Genealogy Studies Program

A Reflection on Race: The Human Story Retold Through Our Genes

Does “race” exist?

According to geneticist Adam Rutherford, author of A Brief History of Everyone Who Ever Lived: The Human Story Retold Through Our Genes, geneticists are only beginning to discover how closely interrelated we all are.

In an interview last month with Kara Miller of Innovation Hub, Rutherford discussed a recent study that found the origin of variation in pigmentation predated Homo sapiens by several hundred thousand years, meaning our earliest human ancestors—with the full spectrum of skin tones—may have all been living in Africa at one point in history. This spells bad news for those who argue for racial purity and illustrates how genetics goes beyond cultural and political identities.

Of course, Rutherford understands that the study of genetics doesn’t reflect our experiences of identifying others in relation to ourselves. He gives the example of a man from Ethiopia and a man from Uganda and points out that, although we would be quick to see them as being African, and genetically quite similar, they may be more different to one another than one of them might be to a European, or a person from India, stating that, “[…] evolution is quite deceptive in showing us physical characteristics which we use as identifiers […] when in fact they are totally misrepresentative of the total difference that we see in our genomes.”

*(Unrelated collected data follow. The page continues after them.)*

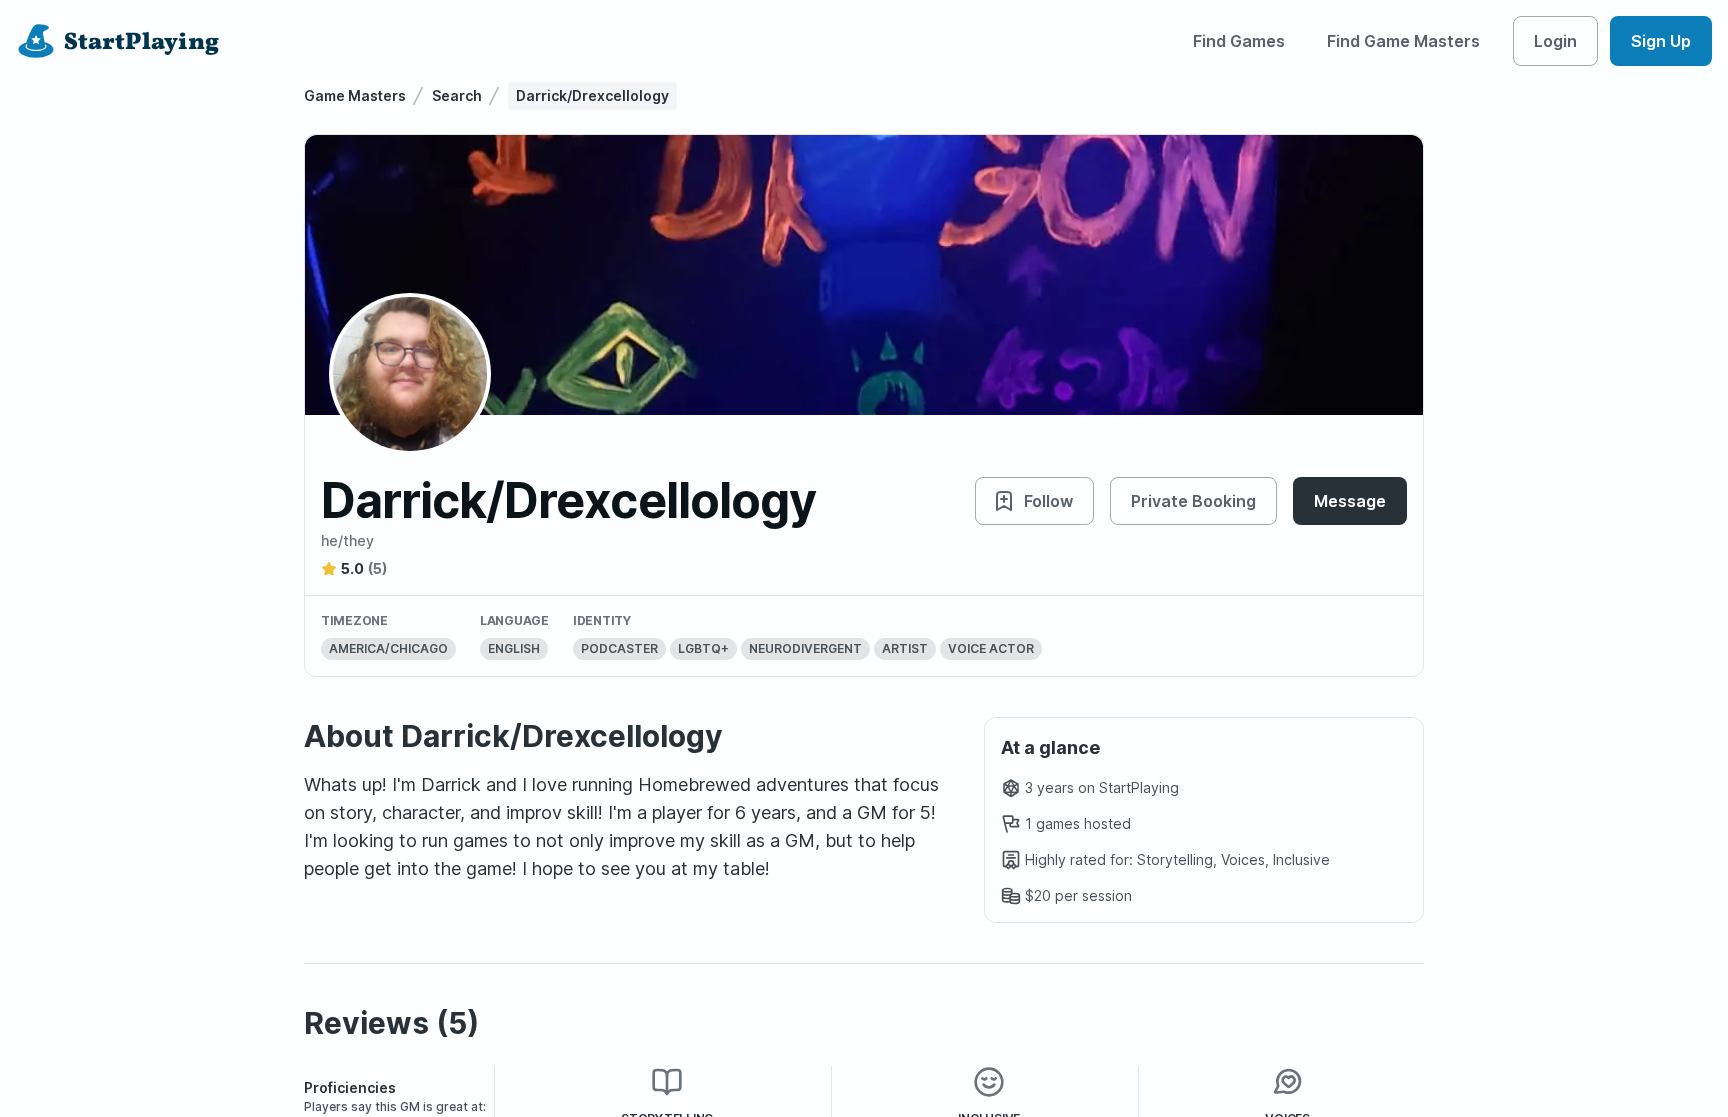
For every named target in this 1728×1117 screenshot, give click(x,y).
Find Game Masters (1403, 41)
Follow (1048, 501)
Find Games (1239, 41)
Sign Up (1661, 41)
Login (1555, 41)
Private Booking (1193, 501)
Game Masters (355, 95)
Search (457, 95)
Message (1350, 501)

Another recent genetic discovery shows that with the sequencing of the Neanderthal genome, scientists have learned that Homo sapiens from East and North Africa experienced “gene flow events” (an elegant euphemism) with European Neanderthals… and so we now know that all Europeans have Neanderthal DNA.

Rutherford, who has been practicing science for more than 25 years, claims that he has never come across a field which has been in “such perpetual revolution in the last five years as the human story.”

And these human stories of our evolution are precisely why Rutherford finds the idea of “race” to be irrelevant and nonexistent, and our human “family tree” resembling more of a “family web”—very different from the way we typically comprehend our ancestry.

Rutherford explains: “If you keep doubling the number of ancestors you’ve got up your family tree, then that number gets bigger and bigger and bigger, and if it remains completely true, you go back a thousand years and you’ve got more than a trillion ancestors. Now, there haven’t been a trillion people, so you’ve got to cram the number of people in your family tree at a point in time into the number of people who were alive at that time, and what that means that our family trees collapse and they become massive webs more than those branching trees that we think of […] and positions on your family tree begin to be occupied by the same people.”

The complete human story is still not fully understood by geneticists, whom Rutherford claims are only just beginning to go beyond the broader picture and dig into the details of who we are, and, as Rutherford emphatically declares, “my Lord, genetics is all about the details.”

 

Filippino, Marc. “The Human Story Behind Our Genes.” WGBH News, 14 Dec. 2017, news.wgbh.org/2017/12/14/innovation/human-story-behind-our-genes.

Note: The information presented in this article is not covered in the online Genealogical Essentials course or the online Certificate Program in Genealogical Research.